Count the lines in the entries below that contain the string "header", and give only the number.

▼

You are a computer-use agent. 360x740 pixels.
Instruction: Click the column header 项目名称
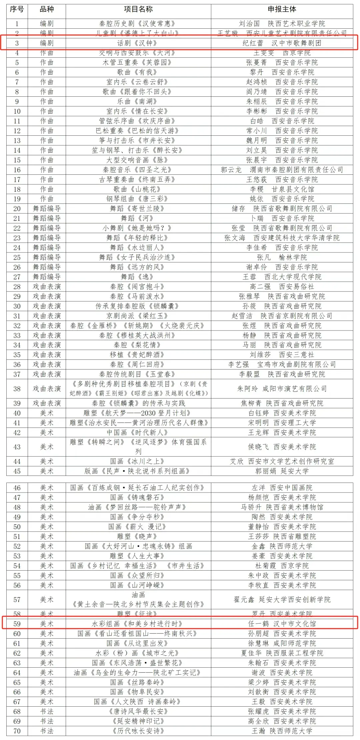tap(138, 9)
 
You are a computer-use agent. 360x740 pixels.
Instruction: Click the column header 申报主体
tap(282, 9)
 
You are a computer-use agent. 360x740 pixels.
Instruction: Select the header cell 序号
tap(17, 9)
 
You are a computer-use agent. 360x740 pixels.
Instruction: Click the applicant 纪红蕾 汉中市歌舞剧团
tap(282, 43)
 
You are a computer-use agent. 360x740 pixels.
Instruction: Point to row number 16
tap(17, 170)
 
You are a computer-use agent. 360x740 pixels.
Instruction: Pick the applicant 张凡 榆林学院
tap(282, 257)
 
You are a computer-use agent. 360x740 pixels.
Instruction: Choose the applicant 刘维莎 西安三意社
tap(282, 355)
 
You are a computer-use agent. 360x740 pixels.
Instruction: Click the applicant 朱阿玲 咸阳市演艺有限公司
tap(282, 389)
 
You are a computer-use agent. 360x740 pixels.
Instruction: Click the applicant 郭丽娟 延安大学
tap(282, 471)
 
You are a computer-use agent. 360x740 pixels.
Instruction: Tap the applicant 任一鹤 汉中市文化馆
tap(282, 624)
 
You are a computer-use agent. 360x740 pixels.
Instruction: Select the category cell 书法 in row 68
tap(47, 711)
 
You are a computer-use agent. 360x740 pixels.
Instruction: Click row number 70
tap(17, 731)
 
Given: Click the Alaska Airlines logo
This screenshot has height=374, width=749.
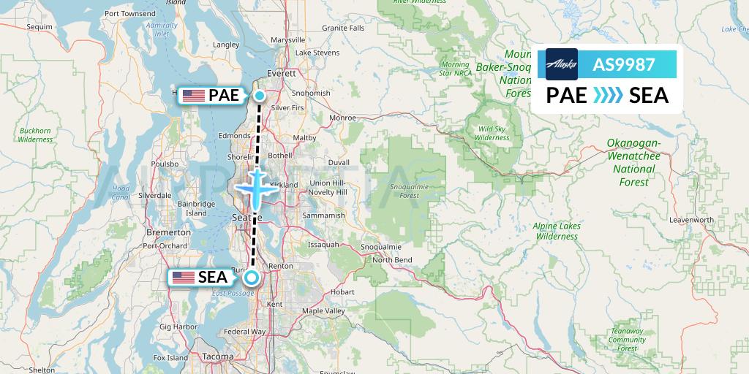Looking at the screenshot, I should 562,64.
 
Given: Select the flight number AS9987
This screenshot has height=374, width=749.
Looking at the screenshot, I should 623,64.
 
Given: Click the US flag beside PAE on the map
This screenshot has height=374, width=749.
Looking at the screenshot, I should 193,94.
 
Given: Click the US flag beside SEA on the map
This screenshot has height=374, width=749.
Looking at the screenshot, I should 183,277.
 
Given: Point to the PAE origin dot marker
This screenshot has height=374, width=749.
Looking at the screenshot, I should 260,95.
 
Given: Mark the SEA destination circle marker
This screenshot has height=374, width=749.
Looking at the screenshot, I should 252,278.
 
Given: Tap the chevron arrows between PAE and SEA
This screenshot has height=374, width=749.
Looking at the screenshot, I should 607,96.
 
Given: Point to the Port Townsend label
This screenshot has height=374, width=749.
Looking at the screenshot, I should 130,13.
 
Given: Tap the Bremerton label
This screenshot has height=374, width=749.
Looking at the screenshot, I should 168,232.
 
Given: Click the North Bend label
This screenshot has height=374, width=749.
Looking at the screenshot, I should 392,260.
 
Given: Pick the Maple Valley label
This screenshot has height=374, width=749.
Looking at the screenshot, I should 323,311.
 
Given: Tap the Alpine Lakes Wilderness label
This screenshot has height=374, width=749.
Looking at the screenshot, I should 557,231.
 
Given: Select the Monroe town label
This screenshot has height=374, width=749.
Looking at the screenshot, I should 343,117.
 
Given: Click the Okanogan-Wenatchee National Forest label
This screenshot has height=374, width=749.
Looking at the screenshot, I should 633,162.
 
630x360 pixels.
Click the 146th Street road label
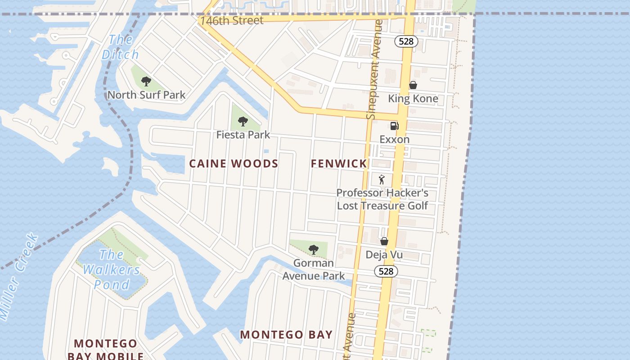(x=232, y=20)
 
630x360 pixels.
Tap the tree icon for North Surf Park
(x=146, y=81)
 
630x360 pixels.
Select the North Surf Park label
(x=146, y=95)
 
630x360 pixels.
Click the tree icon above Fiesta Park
(x=243, y=122)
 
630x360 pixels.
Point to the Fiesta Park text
(x=243, y=135)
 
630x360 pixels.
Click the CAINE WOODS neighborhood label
(x=234, y=164)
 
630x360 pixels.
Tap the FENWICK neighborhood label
(x=339, y=164)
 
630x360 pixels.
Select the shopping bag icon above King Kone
(x=413, y=85)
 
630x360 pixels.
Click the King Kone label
(x=413, y=99)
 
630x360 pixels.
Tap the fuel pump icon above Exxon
(x=394, y=126)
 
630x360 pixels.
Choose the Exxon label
(x=394, y=139)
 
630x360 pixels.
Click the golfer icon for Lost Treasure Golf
(x=382, y=180)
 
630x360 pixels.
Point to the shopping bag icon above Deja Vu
(x=384, y=242)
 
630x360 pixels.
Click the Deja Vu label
(x=384, y=255)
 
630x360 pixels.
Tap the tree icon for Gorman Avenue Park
(x=314, y=249)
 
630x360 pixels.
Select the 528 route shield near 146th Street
(x=406, y=41)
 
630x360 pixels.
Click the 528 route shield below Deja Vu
(x=386, y=271)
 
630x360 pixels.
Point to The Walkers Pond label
(x=111, y=270)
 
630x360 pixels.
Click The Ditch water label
(x=120, y=47)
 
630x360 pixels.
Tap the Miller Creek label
(x=18, y=277)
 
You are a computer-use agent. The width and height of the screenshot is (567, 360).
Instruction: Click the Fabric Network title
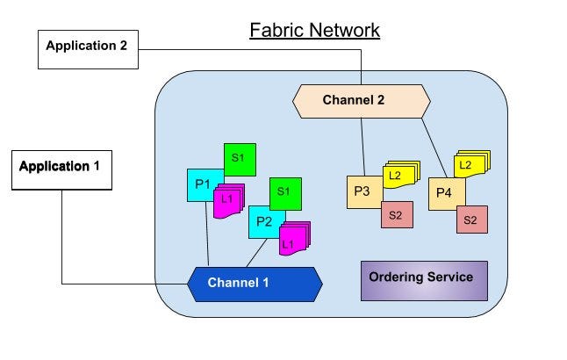[314, 31]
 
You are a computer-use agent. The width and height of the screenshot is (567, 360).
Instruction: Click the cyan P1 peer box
[202, 184]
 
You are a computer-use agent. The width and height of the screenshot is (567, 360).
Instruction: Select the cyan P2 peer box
[262, 222]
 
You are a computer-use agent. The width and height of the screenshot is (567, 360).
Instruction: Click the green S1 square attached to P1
[240, 159]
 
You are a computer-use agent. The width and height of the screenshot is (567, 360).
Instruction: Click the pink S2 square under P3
[397, 215]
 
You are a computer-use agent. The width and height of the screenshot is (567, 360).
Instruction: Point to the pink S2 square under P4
[471, 220]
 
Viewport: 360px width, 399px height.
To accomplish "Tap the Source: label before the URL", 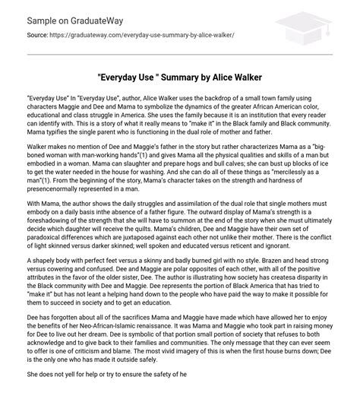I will click(35, 35).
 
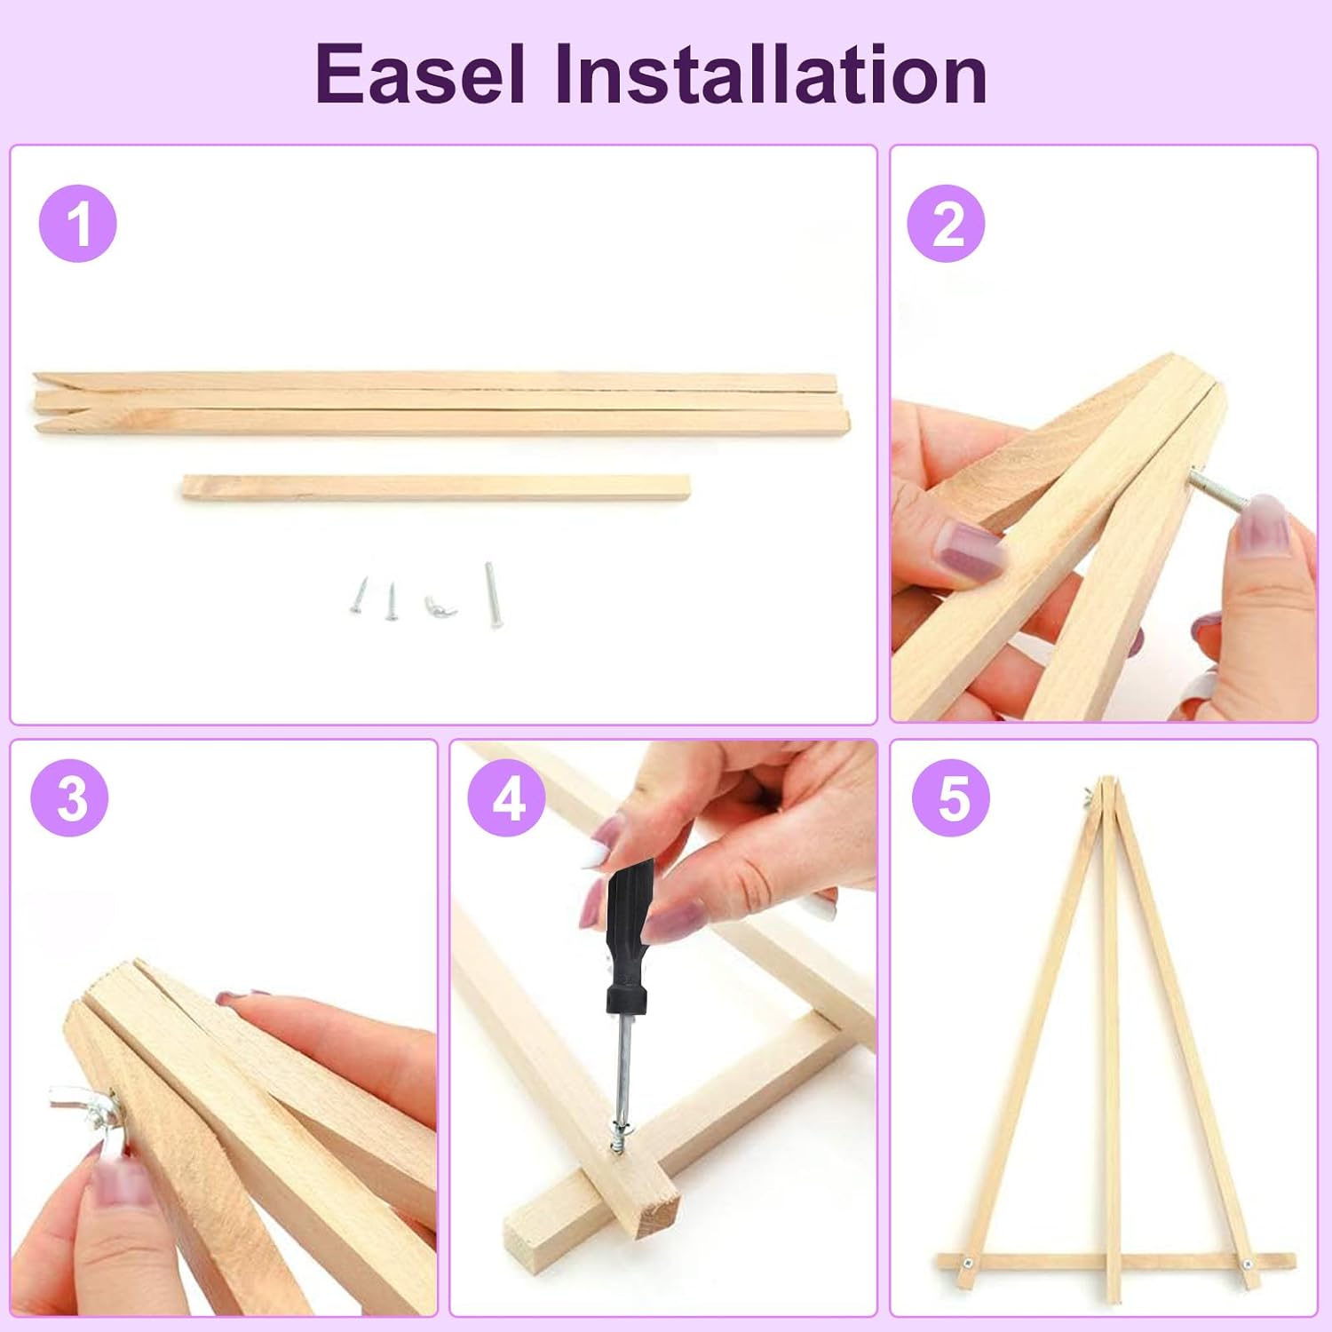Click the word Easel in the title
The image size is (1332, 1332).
tap(420, 75)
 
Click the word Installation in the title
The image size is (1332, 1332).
tap(771, 75)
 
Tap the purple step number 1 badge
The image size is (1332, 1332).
tap(78, 223)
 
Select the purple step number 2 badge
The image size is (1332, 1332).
tap(946, 223)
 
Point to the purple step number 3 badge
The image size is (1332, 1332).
tap(70, 797)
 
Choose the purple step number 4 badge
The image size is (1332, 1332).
tap(507, 797)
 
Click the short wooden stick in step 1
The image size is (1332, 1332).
tap(436, 488)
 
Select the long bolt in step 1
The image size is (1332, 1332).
tap(492, 594)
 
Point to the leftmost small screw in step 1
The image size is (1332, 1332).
tap(359, 594)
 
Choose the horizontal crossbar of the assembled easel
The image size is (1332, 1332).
tap(1115, 1261)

▲

▶ [SOLVED PROBLEM]:
3